-- THE PROBLEM --
What lines in the records include the string "Jennifer"? Return each one.

(Extracted data entries)
******

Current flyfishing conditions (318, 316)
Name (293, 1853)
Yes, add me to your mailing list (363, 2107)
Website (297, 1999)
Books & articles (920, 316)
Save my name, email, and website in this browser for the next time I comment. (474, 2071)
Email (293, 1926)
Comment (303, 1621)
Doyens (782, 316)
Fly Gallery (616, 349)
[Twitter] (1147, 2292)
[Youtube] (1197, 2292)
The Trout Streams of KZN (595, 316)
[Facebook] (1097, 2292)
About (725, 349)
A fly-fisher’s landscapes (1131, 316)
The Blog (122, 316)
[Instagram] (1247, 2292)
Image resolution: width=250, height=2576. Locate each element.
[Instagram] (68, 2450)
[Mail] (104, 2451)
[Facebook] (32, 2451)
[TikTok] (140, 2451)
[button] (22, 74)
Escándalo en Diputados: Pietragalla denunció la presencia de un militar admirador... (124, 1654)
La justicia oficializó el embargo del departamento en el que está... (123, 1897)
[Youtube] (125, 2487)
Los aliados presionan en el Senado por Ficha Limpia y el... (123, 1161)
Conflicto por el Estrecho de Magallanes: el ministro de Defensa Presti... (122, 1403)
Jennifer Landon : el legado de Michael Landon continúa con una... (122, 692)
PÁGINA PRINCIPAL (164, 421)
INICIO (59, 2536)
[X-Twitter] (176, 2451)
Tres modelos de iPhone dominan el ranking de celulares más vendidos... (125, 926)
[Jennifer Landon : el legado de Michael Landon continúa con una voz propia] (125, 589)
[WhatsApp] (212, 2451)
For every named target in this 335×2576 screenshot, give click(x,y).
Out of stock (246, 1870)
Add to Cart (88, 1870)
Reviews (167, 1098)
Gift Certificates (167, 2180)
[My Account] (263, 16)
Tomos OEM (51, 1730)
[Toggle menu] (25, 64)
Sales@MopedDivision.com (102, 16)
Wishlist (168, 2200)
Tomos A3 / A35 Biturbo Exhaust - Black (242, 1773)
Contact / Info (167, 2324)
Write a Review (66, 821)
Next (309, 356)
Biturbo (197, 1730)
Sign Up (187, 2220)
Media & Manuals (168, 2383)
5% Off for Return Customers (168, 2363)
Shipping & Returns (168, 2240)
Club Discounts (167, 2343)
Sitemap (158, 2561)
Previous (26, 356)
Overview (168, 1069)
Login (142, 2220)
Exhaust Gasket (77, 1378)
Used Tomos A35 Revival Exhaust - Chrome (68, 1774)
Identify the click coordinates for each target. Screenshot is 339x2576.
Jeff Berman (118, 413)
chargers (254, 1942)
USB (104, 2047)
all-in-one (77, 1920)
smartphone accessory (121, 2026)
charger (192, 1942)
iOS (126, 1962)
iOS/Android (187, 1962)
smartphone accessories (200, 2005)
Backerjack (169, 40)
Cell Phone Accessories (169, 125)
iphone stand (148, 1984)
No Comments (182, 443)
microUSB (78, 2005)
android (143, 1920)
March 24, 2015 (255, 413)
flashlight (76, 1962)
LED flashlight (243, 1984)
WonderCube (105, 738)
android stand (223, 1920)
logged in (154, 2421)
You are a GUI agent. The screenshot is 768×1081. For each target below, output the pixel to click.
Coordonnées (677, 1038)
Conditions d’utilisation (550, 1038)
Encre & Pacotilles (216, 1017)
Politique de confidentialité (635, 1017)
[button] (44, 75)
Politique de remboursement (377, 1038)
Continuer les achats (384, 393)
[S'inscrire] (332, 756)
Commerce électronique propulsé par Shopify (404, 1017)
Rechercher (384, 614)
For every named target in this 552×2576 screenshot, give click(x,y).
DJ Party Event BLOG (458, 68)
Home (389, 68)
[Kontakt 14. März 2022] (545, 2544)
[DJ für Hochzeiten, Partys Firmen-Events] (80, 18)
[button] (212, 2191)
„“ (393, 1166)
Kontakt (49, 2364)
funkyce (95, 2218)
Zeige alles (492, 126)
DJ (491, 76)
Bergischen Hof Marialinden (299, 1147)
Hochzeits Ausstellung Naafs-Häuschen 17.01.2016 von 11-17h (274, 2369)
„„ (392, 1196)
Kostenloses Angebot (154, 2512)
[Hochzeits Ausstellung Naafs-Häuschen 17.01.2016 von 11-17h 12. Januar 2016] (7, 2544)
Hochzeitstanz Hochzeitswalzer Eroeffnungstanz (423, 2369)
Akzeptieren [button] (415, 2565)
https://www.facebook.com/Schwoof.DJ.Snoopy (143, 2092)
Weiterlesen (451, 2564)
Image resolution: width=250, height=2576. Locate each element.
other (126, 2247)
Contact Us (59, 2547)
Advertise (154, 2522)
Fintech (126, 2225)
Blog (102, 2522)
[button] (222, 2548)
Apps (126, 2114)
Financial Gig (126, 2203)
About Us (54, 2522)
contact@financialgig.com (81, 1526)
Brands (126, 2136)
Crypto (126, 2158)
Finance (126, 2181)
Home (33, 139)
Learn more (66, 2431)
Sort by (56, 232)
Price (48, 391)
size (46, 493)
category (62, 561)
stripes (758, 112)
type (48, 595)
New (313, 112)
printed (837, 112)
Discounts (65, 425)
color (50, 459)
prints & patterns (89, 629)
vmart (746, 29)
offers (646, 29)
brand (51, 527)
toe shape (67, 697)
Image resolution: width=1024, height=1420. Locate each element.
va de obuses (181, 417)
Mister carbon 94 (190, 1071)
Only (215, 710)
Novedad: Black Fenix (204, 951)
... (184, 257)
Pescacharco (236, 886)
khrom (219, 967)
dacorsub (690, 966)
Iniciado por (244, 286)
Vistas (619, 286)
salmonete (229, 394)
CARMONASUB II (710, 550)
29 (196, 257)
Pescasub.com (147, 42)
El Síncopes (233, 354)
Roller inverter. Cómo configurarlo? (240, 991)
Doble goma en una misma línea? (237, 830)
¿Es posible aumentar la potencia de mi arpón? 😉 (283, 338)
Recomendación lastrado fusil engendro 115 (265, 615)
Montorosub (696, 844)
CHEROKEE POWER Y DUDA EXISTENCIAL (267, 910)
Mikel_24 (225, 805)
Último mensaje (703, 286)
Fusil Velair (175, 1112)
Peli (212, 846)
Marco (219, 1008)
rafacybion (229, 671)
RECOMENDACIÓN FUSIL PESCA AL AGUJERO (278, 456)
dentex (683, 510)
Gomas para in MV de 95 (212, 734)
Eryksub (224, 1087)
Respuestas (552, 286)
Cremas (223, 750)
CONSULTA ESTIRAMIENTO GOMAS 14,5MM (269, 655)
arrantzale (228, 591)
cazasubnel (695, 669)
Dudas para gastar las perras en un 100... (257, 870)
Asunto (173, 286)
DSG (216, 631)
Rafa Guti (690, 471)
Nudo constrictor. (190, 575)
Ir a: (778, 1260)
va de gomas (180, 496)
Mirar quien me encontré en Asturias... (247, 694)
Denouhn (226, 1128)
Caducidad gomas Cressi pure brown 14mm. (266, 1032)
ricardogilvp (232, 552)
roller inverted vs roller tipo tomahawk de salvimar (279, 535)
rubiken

******

-- TASK ANSWER --
Jennifer Landon : el legado de Michael Landon continúa con una... (122, 692)
[Jennifer Landon : el legado de Michael Landon continúa con una voz propia] (125, 589)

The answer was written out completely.